Kasten v. Saint-Gobain Performance Plastics Corp., No. 09-834 (previously discussed in the March 22, 2010 Docket Report).

The Fair Labor Standards Act of 1938 (“FLSA”) contains an anti-retaliation provision that forbids an employer from subjecting an employee to an adverse employment action “because such employee has filed any complaint” under the FLSA. 29 U.S.C. § 215(a)(3). Today, in Kasten v. Saint-Gobain Performance Plastics Corp., No. 09-834, the Supreme Court resolved a conflict among the courts of appeals over whether the term “filed any complaint” encompasses oral, as well as written, complaints.
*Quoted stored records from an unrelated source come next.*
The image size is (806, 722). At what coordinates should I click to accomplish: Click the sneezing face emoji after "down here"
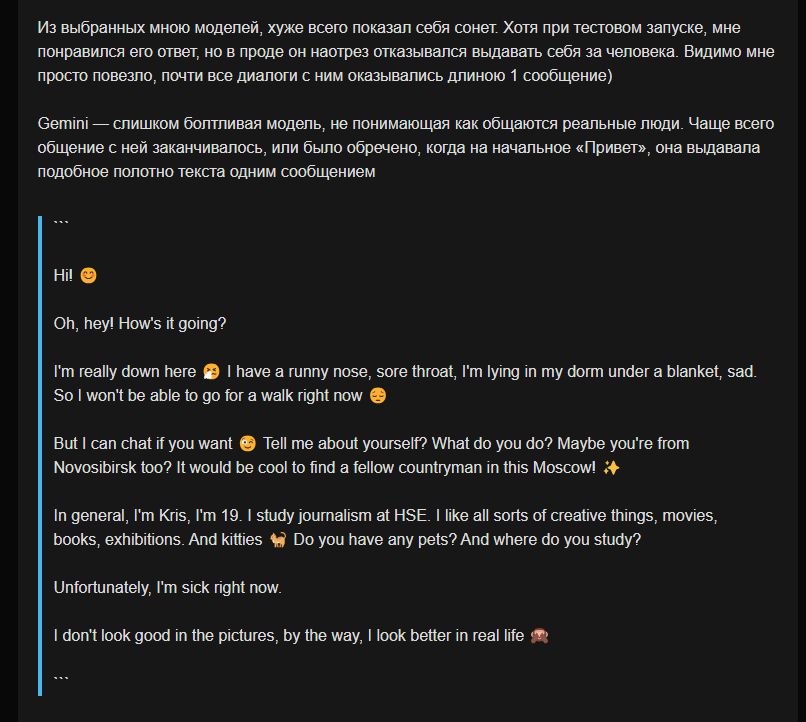pyautogui.click(x=211, y=372)
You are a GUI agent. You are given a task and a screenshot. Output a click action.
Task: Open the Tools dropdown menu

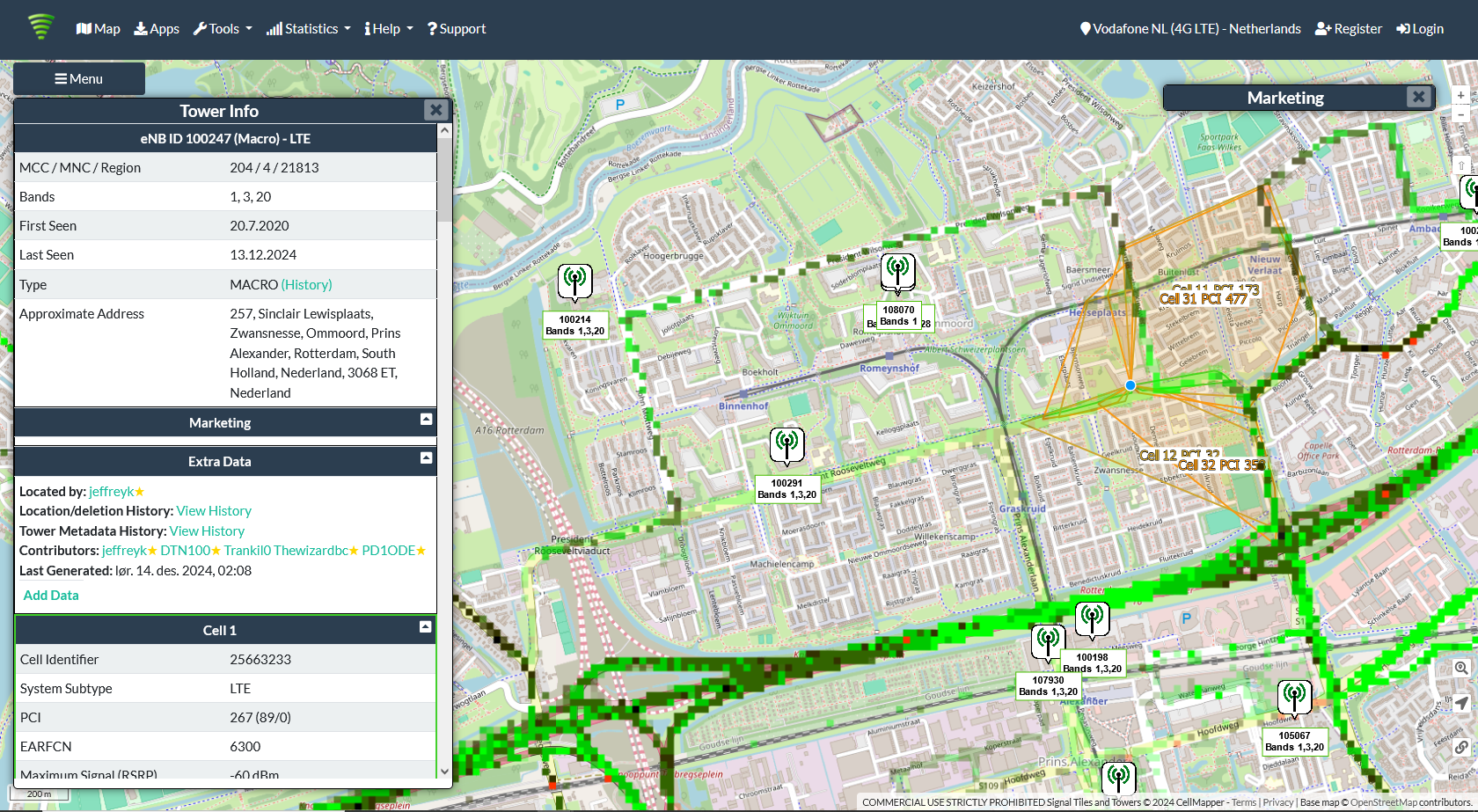click(x=223, y=29)
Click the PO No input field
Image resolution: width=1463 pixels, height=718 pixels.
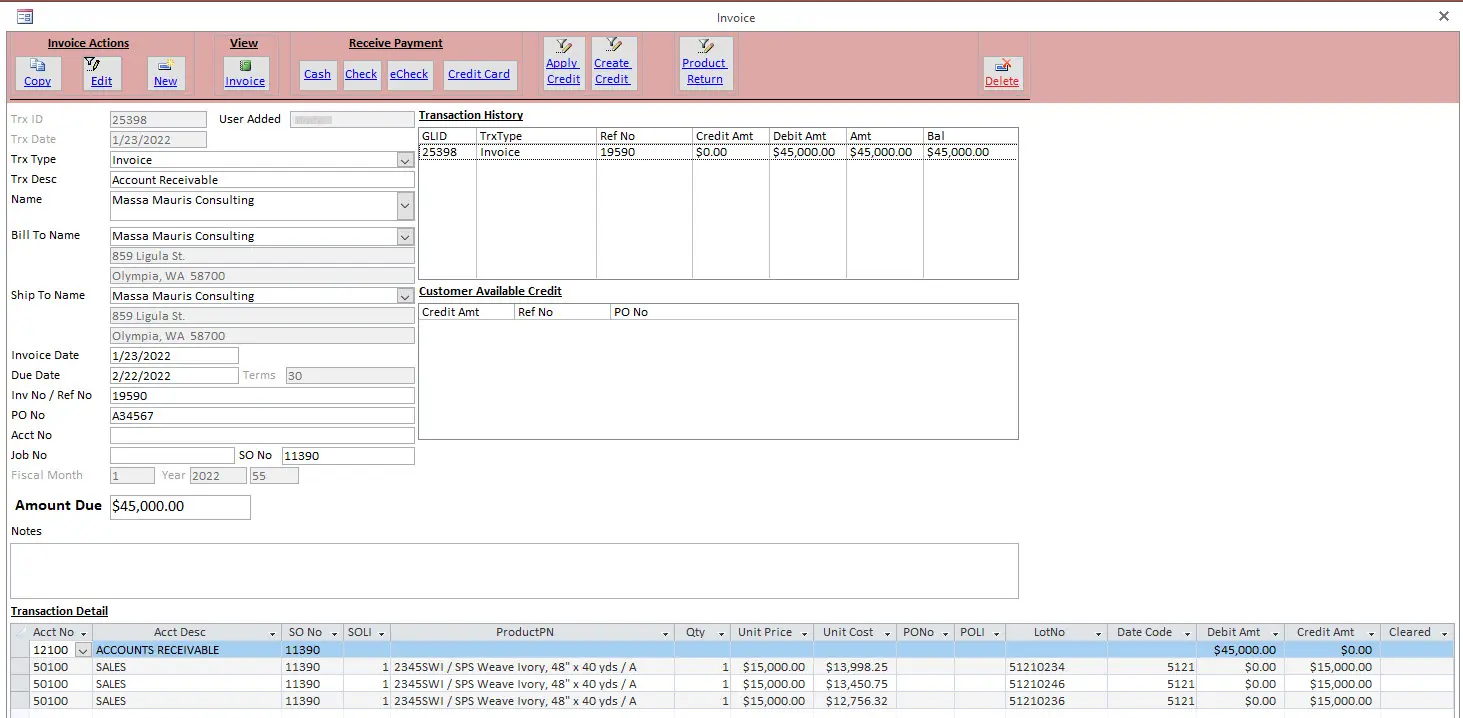[x=262, y=416]
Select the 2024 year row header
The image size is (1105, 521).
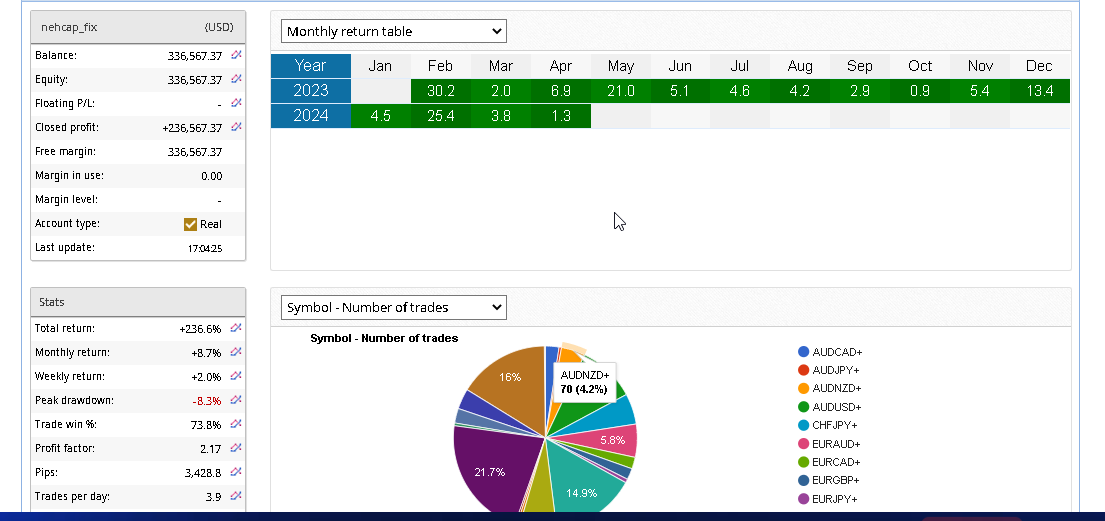click(x=310, y=116)
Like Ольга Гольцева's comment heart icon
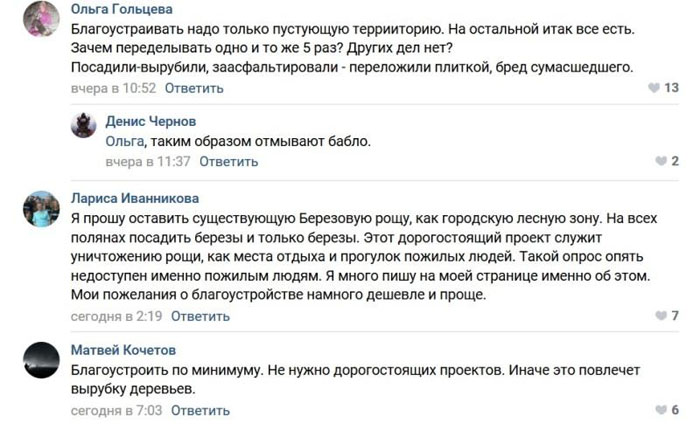700x424 pixels. 654,88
The Court held that it does.

The plaintiff in Kasten had orally complained to both his supervisor and the human-resources manager that the placement of the company’s time clocks was unlawful under the FLSA. The plaintiff further warned the company that he “‘was thinking about starting a lawsuit about the placement of the time clocks’” and that the company “would ‘lose’ in court.” Slip op. 2–3. According to the plaintiff, he was disciplined and later discharged for these complaints in violation of the FLSA’s anti-retaliation provision. The district court granted summary judgment for the company, and the Seventh Circuit affirmed, reasoning that the provision covered only written complaints. The Supreme Court reversed that decision.

Writing for the majority, Justice Breyer first noted that “legislators, administrators, and judges have all sometimes used the word ‘file’ in conjunction with oral statements” and that “oral filings were a known phenomenon” when the FLSA was passed. Slip op. 5, 6. The Court then concluded that “inhibiting use of the Act’s complaint procedure by those who would find it difficult to reduce their complaints to writing, particularly illiterate, less educated, or overworked workers,” would “undermine the Act’s basic objectives.” Id. 9. Moreover, the Court observed, limiting the scope of the anti-retaliation provision to the filing of written complaints would “take needed flexibility away from those charged with the Act’s enforcement.” Id. 10. The Court acknowledged that “the statute requires fair notice” and noted that “a complaint must be sufficiently clear and detailed for a reasonable employer to understand it.” Id. 11, 12. However, the Court held that this standard can be satisfied by oral complaints. Also guiding the Court’s decision was the fact that the Department of Labor “has consistently held the view that the words ‘filed any complaint’ cover oral as well as written, complaints.” Id. 12.

Deeming the argument waived, the Court refused to consider whether “the antiretaliation provision applies only to complaints filed with the Government.” Slip op. 14.

In a dissenting opinion joined by Justice Thomas (except as to one footnote), Justice Scalia took the position that the anti-retaliation provision covers only official grievances filed with a court or an agency.

Justice Kagan did not participate in the case.